City Planner Jason Peasley said the technical advisory committee that looks at the site plan and infrastructure requirements of new developments would assemble early this week to put together a report for Brinkman's team.
Brinkman said his integrated real estate company is unusual in Colorado in that it is a full-service development, construction management, construction, property management and real estate firm.
"About the only thing we don't do in house is design," he said.
However, he quickly added that he has made acquaintances in the construction trades in Steamboat and that most of the subcontractors on his project would be local.
Skyview would comprise 30,430 square feet of net residential space in 33,500 total square feet with a mix of one-bedroom, 693-square-foot and two-bedroom, 979-square-foot apartments as well as a limited number of two-bedroom, 1,313-square-foot units.
Brinkman said the two-bedroom units would have two full baths, including a large master bath. Interior finishes likely will be upgraded to include granite kitchen countertops and hardwood kitchen cabinets, for example.
Conditions are favorable for apartment development and management on Colorado's Front Range with vacancy rates at 10- to 15-year lows and below 3 percent while rents are increasing dramatically, Brinkman said.
"There are three things driving our desire to develop in Steamboat," he said. "First, the economic crisis has changed people's ability to buy homes due to limited cash for down payments and credit issues."

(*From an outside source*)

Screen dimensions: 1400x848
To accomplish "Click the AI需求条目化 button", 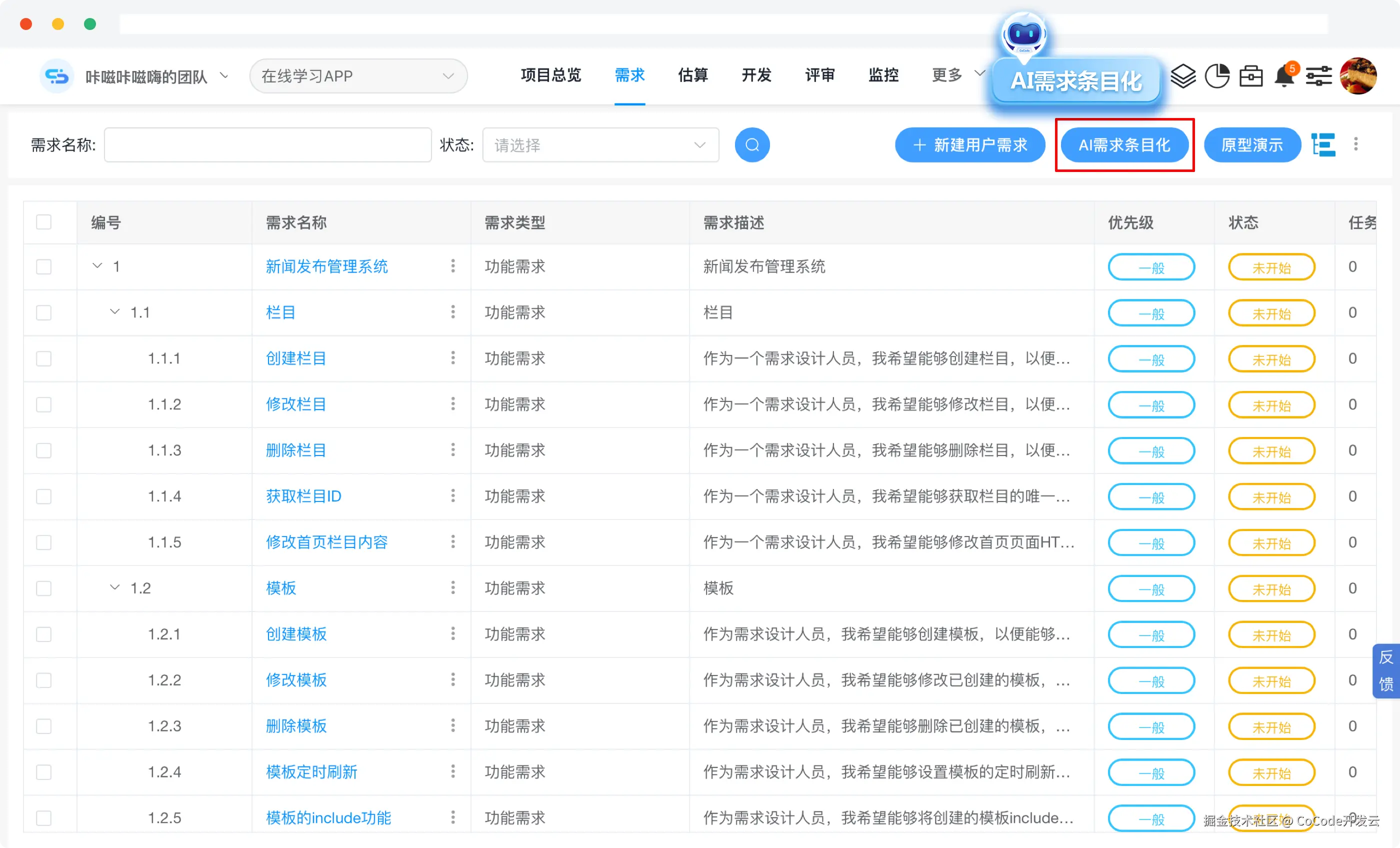I will 1124,145.
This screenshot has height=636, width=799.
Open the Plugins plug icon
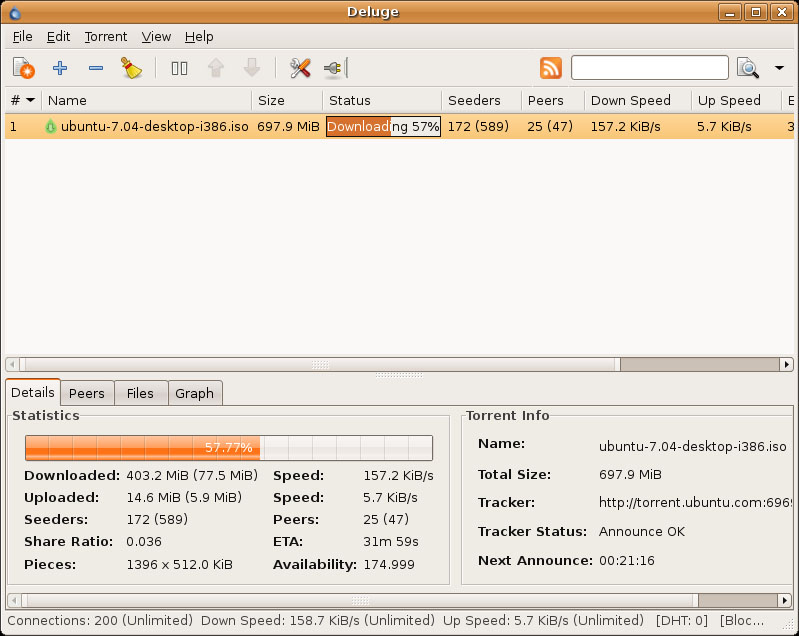click(334, 68)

Second, Brinkman observed that condominium prices here have dropped so dramatically that a whole new group of second-home buyers is acquiring condos and taking rental inventory out of the market.

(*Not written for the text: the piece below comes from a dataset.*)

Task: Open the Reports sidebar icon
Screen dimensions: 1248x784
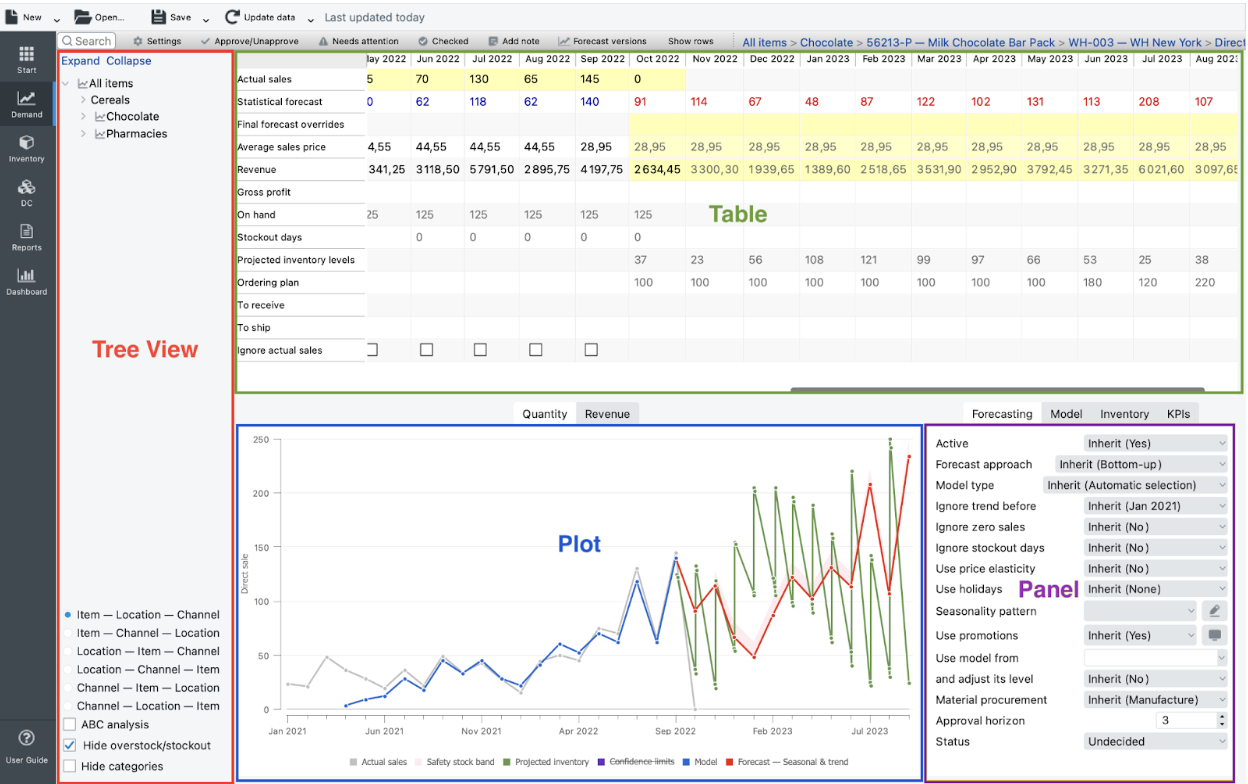Action: point(26,235)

"You'll see more units come off the rental market as people continue to buy," he said.
The recent U.S. Census indicates that Steamboat will continue to grow, Brinkman said. At least as significant are growth projections in northern Front Range cities such as Loveland, Fort Collins and Laramie, Wyo. Many of those new arrivals will be people from farther south on the Front Range who were formerly in the habit of skiing in Summit County, he said. Given the difficulty of driving Interstate 70 on winter weekends, and their new proximity to Steamboat via Cameron Pass, he thinks more people will look for vacation homes here.
Based on assumptions about the percentage of new northern Front Range residents who will shop for real estate in a ski town, he thinks it's possible that demographics will drive demand for 400 to 500 new housing units here.